● **Exercise**
Update the records from their start through the line holding "Looking at the", inclusive, by replacing "logo" with "emblem" and leaving everything else unchanged. Leave the pictures out of your answer.

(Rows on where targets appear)
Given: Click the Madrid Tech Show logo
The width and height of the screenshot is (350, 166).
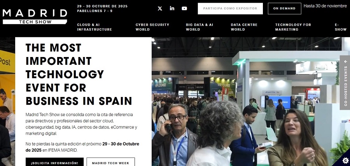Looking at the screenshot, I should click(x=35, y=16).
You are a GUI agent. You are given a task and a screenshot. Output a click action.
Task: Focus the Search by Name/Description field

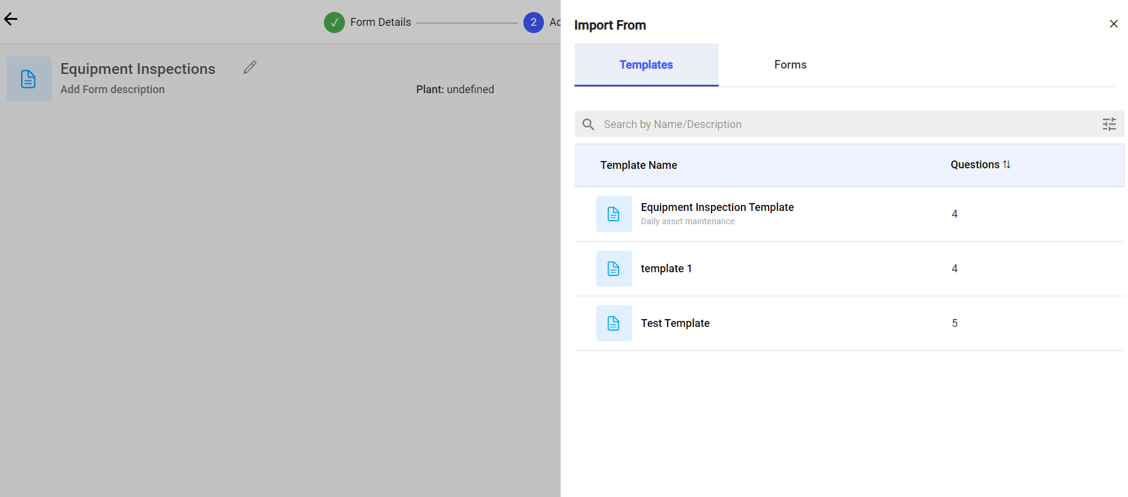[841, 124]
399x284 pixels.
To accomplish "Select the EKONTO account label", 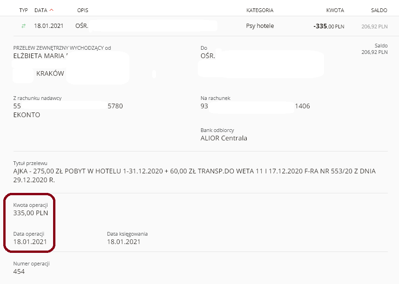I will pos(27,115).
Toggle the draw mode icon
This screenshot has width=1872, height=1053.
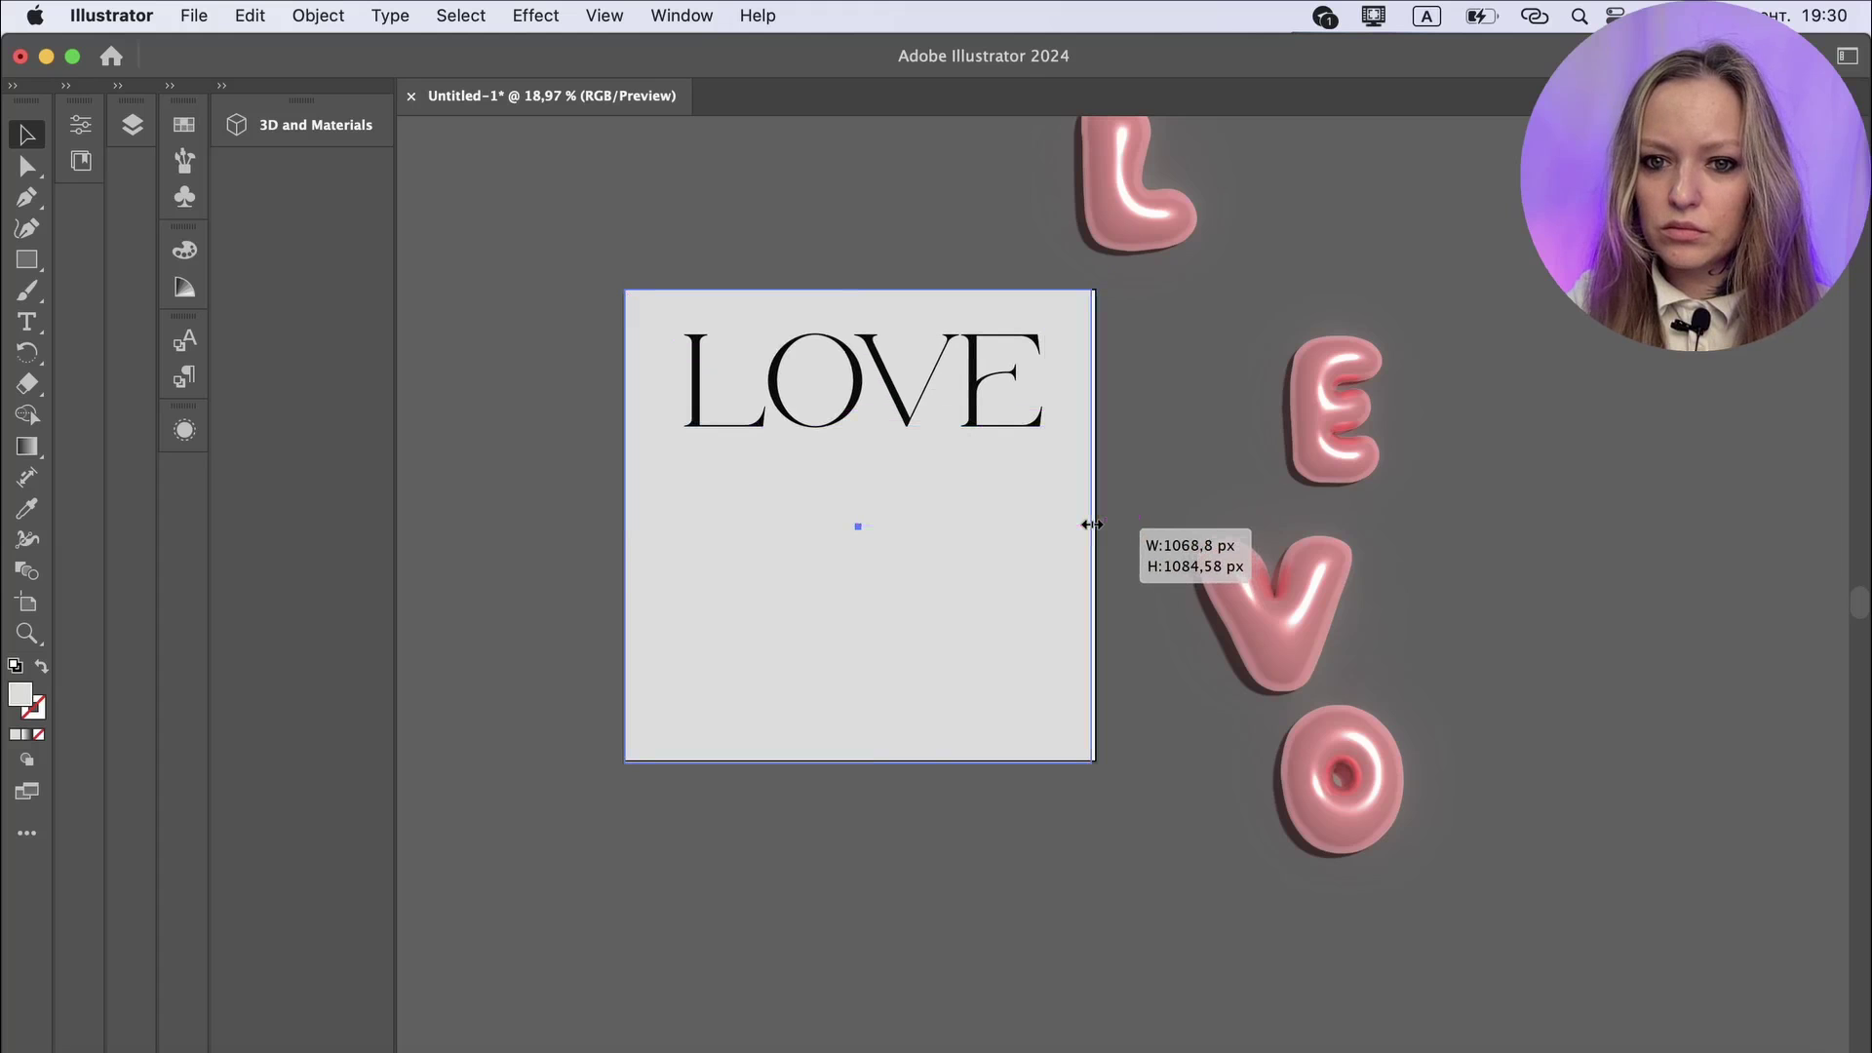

● **Output below**
Given: Click the Madrid Tech Show emblem
The width and height of the screenshot is (350, 166).
Looking at the screenshot, I should click(x=35, y=16).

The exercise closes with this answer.